For more information, visit the wiki page. https://github.com/ATPs/PrecisionProDB/wiki
The number of altered proteins will be shown during running PrecisonProDB. In the header line of "PREFIX.pergeno.protein_all.fa", a word "changed" or "unchanged" is at the end of the fasta header, and users may count the number of changed proteins based on this annotation.
Generally, users may found annotations for variants in the "PREFIX.pergeno.aa_mutations.csv" file. Users may get the effects of different variants including AA subsitutions, insertions, deletions, stop-loss, stop-gain, and frame-changes.
Users may use tools like https://github.com/pwilmart/fasta_utilities to further compare the difference of trypsin digested peptides.
Tested with a computing node with Intel Xeon CPU E5-2695 v4 @ 2.10GHz and 256GB memory, with GENCODE gene models and a variant file in text format from gnomAD 3.1 as input.
- Depending on the available resources, a
thread
of 8 to 12 is recommendded. - If the variant file is in text format, typical running time will be 15 to 20 minutes
- If the variant file is in VCF format, typical running time will be 30 to 40 minutes.

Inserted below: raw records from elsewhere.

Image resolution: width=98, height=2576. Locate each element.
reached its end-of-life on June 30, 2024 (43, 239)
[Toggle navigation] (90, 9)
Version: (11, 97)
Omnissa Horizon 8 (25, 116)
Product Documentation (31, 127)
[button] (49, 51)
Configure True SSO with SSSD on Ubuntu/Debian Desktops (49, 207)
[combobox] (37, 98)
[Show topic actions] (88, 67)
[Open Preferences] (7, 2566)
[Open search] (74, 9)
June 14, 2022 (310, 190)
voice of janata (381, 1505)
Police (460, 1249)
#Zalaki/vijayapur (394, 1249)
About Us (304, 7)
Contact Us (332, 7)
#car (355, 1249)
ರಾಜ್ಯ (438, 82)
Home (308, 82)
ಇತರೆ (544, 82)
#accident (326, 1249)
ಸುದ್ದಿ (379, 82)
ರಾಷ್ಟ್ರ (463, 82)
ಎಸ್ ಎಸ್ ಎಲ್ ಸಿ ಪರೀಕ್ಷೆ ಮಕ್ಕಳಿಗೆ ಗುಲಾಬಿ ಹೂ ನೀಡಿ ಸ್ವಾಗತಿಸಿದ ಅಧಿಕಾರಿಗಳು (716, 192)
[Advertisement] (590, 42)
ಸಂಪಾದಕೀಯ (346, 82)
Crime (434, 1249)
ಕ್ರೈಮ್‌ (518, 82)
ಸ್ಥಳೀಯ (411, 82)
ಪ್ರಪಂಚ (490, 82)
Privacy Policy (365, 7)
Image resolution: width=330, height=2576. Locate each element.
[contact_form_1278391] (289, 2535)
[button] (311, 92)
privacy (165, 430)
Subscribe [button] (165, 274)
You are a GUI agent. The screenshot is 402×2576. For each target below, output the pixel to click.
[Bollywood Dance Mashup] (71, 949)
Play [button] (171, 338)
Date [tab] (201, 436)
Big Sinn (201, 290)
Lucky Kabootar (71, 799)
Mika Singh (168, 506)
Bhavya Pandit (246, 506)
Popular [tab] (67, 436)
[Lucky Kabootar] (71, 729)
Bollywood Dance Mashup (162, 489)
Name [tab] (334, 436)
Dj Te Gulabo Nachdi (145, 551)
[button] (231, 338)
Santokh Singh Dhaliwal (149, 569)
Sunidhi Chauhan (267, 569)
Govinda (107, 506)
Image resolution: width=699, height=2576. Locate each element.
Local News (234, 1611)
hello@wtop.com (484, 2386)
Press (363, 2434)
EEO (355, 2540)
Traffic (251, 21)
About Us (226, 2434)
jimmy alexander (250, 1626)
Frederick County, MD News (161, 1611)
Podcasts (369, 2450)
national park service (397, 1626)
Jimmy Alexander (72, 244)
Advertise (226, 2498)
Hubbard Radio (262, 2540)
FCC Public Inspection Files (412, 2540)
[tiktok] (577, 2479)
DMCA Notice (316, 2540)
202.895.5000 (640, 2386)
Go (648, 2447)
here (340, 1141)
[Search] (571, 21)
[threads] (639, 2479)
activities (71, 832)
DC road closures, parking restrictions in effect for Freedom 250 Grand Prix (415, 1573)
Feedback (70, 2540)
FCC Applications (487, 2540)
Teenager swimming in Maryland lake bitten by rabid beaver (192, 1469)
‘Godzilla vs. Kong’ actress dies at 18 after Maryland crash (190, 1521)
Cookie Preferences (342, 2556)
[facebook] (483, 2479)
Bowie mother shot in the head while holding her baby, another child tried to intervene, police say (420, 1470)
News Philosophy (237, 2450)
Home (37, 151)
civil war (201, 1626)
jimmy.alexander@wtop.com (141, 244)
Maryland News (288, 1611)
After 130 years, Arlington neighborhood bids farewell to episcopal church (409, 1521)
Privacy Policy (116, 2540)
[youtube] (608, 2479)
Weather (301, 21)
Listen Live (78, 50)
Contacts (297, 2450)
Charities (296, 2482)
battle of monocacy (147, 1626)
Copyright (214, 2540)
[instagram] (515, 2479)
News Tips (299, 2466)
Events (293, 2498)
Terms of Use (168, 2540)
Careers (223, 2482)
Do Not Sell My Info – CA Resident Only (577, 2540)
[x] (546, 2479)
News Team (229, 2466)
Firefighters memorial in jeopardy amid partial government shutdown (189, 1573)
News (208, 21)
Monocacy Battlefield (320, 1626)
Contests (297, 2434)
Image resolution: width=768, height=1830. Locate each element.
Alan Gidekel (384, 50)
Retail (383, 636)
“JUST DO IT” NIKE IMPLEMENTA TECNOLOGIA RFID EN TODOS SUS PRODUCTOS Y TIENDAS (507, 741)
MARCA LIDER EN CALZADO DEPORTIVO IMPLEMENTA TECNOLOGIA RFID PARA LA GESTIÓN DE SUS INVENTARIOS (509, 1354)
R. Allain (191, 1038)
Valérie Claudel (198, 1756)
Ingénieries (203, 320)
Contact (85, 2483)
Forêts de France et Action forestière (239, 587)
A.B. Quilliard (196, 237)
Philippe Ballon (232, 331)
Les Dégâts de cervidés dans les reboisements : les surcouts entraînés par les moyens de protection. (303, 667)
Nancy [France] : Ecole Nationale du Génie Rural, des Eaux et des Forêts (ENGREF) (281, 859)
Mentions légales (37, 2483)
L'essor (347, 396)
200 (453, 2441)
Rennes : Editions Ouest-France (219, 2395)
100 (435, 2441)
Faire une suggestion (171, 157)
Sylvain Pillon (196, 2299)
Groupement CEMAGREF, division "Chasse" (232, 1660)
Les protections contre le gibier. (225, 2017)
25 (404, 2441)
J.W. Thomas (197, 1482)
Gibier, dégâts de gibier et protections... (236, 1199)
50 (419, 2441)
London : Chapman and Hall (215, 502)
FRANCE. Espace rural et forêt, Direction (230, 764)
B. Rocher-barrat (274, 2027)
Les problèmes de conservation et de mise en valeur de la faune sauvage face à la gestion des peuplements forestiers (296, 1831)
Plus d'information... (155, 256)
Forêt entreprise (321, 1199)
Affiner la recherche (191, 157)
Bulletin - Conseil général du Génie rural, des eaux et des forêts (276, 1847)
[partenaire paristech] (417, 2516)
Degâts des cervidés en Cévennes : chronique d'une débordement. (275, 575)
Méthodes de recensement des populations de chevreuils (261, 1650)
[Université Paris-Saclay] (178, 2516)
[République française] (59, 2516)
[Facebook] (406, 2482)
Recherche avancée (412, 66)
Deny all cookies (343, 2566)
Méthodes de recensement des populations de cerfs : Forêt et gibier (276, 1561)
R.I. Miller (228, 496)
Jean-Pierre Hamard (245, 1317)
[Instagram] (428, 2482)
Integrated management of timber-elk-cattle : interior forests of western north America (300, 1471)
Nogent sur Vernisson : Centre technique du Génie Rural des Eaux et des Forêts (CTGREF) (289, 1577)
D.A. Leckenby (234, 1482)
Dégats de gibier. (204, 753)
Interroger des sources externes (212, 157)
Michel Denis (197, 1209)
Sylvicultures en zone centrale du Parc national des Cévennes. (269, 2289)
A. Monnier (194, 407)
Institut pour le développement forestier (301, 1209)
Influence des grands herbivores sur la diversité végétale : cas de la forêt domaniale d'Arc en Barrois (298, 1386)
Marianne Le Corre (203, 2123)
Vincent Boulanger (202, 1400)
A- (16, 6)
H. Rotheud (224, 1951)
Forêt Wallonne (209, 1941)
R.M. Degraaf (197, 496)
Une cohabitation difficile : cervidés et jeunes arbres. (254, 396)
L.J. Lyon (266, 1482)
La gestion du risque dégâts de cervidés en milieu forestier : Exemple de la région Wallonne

The Genome Aggregation Database (gnomAD) project, provide variant allele frequencies in different populations based on genomes and exomes of hundreds of thousands of individuals and this information can be integrated into a protein database. We applied PrecisionProDB to alleles from different populations from gnomAD 3.1 data. Results can be found at https://github.com/ATPs/PrecisionProDB_references.
Please leave comments on the issue tab.